So Julia Roberts was paid $500,000 a minute for her six-minute turn in Valentine's Day. Surprised? You shouldn't be. Roberts has form when it comes to the cameo: she cut her teeth in Robert Altman's The Player, then turned in cameos as a bed-hopping reporter in Prêt-à-Porter and an especially larky (read: grating) one as herself in Ocean's 12. The cameo is the ideal way to make some serious cash on the sly. After all, there's no appearance more special than one that is actually labelled a special appearance. Or, better still, not labelled at all. Here are five other repeat bit-part offenders.
Marlon Brando
The big daddy of the cameo demanded top billing, $3.7m (£2.4m) upfront and a hefty profit share (current total: $14m) for his 10-minute role as the Man of Steel Snr in Superman. He also bagged top billing and an Oscar for his (essentially supporting) role in The Godfather; then repeated the trick for Apocalypse Now – $1m upfront in exchange for 15 minutes of screen time.
Orson Welles
There's a weird dignity to his studio head in 1979's The Muppet Movie ("Prepare the standard 'Rich and Famous' contract for Kermit the Frog and Company") and something sonorous about his last ever role, as the voice of Unicron in the 1985 Transformers cartoon. Welles not only hated it, but, when quizzed, couldn't remember his character's name – just that it was "a big toy who attacks a bunch of smaller toys".
Judi Dench
An Oscar for nine minutes of gummy cackling in Shakespeare in Love. But there's a less respectable cameo in the cupboard. Check out Dench's floaty-robed turn as Aereon, an "envoy from the Elemental race", opposite Vin Diesel in The Chronicles of Riddick.
Arnold Schwarzenegger
He just can't help himself: Welcome to the Jungle, Feed, Dave, The Kid & I, plus he's contributed "CGI facials" to Terminator Salvation, voiced a tough Hummer called Sven in Cars, and – lest you thought he didn't have range – played a lecherous Turkish prince in Around The World In 80 Days. Soon to be seen, fleetingly, in Sly Stallone's The Expendables. Will Arnie return to the big screen after he's left politics? Just try and stop him.
Tom Cruise
These days, everyone hates a Tom Cruise film. But everyone loves a film in which Cruise takes a self-mocking cameo.
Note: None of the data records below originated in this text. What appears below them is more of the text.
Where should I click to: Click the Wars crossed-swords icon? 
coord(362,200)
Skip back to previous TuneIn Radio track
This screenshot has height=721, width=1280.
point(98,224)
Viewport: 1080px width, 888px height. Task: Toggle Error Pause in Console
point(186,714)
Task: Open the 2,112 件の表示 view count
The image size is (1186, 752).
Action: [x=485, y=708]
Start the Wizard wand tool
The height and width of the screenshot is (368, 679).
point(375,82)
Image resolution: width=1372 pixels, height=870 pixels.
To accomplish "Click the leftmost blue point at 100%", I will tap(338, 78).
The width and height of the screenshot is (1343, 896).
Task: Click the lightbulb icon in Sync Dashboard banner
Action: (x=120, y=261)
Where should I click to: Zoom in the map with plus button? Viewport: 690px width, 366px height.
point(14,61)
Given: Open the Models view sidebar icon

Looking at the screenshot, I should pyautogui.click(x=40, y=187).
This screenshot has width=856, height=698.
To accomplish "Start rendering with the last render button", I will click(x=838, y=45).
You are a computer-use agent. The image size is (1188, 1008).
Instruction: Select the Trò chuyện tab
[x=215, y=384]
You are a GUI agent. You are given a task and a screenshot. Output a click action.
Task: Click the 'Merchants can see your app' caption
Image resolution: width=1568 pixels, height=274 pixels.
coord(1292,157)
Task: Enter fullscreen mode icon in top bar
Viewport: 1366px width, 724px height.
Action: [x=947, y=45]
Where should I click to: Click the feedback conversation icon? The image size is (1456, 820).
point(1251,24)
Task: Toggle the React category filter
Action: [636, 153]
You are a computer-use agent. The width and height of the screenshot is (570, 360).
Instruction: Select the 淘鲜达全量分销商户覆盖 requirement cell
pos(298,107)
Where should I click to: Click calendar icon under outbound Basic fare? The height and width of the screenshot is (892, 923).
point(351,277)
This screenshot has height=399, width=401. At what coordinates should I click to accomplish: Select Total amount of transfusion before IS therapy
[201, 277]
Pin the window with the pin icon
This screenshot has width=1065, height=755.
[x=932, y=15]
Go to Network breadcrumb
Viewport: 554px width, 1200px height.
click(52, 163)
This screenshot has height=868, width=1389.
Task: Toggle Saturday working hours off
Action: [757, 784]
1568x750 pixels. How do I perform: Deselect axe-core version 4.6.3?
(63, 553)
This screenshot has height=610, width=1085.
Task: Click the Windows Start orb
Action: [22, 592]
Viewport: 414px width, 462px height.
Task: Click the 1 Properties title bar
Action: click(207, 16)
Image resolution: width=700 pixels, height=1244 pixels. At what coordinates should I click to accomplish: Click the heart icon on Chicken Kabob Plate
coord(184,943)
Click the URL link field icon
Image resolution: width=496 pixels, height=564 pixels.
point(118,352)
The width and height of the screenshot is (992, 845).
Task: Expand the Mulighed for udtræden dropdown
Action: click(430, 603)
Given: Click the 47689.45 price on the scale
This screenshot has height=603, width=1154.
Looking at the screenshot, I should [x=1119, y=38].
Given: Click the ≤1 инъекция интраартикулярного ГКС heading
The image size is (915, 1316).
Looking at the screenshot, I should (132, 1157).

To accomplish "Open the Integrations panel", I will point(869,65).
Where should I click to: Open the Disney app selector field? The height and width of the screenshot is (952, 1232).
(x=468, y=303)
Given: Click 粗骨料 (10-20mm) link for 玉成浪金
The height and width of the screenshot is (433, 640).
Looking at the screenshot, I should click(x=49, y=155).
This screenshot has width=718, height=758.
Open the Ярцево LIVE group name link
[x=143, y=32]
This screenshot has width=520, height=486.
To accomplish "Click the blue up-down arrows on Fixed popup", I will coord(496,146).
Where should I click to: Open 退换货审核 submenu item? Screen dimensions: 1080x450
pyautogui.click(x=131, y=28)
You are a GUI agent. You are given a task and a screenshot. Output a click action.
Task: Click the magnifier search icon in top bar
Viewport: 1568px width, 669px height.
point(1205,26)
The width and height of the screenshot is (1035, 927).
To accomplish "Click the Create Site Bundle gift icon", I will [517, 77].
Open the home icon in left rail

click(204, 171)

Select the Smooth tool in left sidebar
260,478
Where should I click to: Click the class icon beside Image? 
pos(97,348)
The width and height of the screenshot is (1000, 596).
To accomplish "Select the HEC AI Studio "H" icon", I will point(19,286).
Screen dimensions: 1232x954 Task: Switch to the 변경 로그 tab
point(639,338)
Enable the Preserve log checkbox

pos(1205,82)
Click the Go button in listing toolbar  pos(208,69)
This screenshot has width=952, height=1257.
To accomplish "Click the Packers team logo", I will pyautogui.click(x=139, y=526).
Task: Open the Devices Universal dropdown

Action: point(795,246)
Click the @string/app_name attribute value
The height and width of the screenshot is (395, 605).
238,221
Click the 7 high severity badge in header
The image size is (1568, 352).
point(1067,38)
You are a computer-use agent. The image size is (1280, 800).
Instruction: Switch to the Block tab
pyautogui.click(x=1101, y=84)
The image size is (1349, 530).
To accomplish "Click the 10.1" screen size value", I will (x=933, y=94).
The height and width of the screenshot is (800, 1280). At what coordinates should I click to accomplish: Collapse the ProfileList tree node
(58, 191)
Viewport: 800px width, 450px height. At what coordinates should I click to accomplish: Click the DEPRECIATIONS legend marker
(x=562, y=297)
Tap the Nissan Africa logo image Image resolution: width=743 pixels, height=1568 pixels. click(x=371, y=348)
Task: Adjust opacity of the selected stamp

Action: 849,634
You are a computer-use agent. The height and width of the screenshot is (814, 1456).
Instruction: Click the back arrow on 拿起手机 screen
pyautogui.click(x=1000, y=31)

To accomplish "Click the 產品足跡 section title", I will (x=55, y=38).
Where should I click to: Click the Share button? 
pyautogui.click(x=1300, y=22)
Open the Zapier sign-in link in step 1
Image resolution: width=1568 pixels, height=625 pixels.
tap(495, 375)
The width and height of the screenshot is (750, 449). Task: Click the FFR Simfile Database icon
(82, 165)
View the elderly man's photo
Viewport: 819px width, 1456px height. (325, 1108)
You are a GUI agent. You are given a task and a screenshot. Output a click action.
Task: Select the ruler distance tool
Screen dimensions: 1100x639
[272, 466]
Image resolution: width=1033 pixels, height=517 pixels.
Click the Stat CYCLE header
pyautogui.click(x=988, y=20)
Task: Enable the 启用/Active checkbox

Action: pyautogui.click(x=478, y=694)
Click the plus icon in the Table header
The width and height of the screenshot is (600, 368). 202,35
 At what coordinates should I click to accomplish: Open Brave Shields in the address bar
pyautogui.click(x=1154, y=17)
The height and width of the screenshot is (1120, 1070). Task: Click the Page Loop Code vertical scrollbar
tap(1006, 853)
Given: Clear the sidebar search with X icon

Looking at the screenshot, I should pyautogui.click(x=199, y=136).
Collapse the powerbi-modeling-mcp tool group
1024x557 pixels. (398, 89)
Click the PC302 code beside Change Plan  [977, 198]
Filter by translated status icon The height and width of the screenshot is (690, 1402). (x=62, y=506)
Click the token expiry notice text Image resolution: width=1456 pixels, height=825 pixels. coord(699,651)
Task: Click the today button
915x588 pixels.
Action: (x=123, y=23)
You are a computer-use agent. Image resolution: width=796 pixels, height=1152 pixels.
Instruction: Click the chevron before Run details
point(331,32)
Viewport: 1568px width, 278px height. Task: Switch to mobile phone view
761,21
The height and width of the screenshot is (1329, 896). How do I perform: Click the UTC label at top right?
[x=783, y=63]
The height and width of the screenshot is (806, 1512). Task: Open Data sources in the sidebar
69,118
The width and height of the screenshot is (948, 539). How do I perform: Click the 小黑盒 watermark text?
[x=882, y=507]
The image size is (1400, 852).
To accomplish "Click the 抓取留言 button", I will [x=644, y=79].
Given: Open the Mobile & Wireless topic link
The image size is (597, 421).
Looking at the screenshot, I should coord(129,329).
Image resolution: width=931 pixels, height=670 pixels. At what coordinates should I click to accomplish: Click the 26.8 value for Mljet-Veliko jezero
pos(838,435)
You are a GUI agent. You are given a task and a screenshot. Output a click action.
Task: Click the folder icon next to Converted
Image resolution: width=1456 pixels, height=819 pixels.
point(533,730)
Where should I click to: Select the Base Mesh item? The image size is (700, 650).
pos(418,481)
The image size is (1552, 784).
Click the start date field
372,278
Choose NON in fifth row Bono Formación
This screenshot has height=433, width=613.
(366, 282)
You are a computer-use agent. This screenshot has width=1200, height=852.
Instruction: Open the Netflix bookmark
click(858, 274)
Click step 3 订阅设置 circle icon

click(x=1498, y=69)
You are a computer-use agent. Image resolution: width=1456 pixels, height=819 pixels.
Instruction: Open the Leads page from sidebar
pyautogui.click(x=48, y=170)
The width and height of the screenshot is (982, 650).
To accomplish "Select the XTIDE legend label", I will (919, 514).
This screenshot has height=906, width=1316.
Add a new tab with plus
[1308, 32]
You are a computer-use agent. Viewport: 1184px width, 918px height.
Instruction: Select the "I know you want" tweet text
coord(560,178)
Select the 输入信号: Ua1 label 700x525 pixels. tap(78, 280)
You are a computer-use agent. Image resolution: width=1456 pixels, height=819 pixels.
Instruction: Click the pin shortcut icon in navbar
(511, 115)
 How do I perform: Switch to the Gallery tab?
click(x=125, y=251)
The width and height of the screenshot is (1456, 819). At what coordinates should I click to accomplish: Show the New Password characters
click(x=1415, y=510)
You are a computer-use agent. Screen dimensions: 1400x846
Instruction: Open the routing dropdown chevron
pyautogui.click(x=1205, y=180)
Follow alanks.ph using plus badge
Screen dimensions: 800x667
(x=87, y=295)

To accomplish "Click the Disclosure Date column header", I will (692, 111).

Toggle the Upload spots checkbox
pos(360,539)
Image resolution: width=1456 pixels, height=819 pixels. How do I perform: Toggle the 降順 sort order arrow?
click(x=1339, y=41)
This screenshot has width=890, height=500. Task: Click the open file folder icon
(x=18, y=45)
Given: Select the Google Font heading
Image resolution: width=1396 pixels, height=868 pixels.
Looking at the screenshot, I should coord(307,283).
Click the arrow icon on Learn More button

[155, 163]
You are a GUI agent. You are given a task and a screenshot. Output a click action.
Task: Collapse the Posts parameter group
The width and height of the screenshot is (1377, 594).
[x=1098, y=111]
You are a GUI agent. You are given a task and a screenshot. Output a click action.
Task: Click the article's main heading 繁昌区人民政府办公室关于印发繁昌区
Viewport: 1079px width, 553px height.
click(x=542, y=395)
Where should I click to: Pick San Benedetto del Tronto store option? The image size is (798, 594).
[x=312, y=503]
His three minutes of ghastly dancing as a studio exec in Tropic Thunder was deemed to be the best thing he had done in years – well, since his turn in Austin Powers in Goldmember, which was the best thing he'd done since his one minute as a grubby cowboy in Young Guns.
• This article was amended on 17 February 2010. The original said that Orson Welles was the voice of Optimus Prime in the 1985 Transformers cartoon. This has been corrected.